■ **Data listing**

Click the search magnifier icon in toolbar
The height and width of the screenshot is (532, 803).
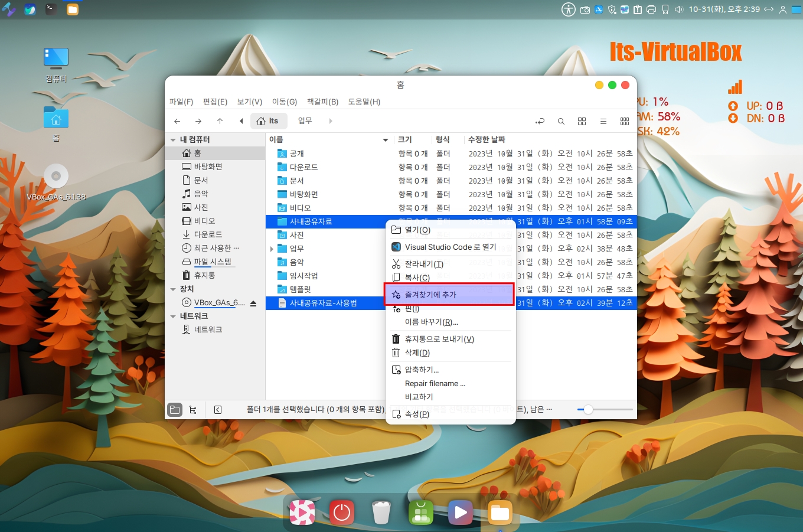(561, 121)
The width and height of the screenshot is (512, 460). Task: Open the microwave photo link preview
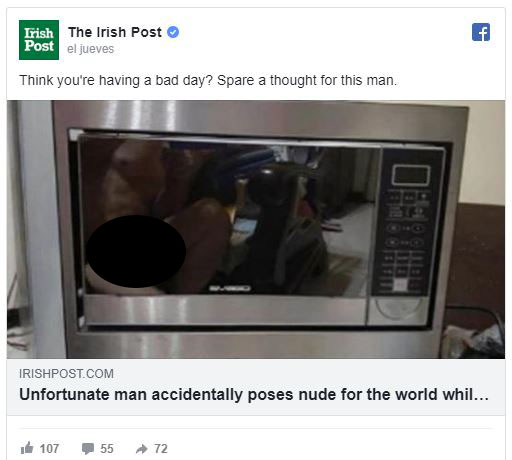pyautogui.click(x=256, y=229)
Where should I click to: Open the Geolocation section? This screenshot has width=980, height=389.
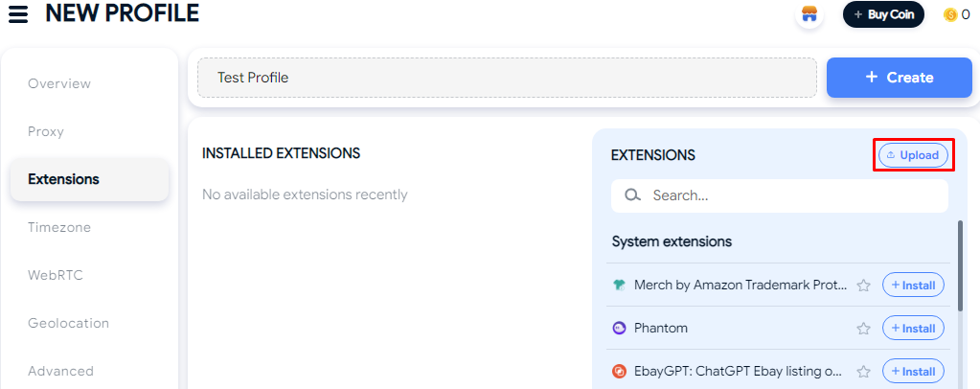pos(68,323)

■ **To do**
Write down all the entries exactly, but not the pictures they hold.

■ **Exercise answer**
Click the search magnifier icon in toolbar
The height and width of the screenshot is (532, 803).
(561, 121)
The width and height of the screenshot is (512, 460). Task: Open the microwave photo link preview
pyautogui.click(x=256, y=229)
Where should I click to: Open the Geolocation section? This screenshot has width=980, height=389.
pos(68,323)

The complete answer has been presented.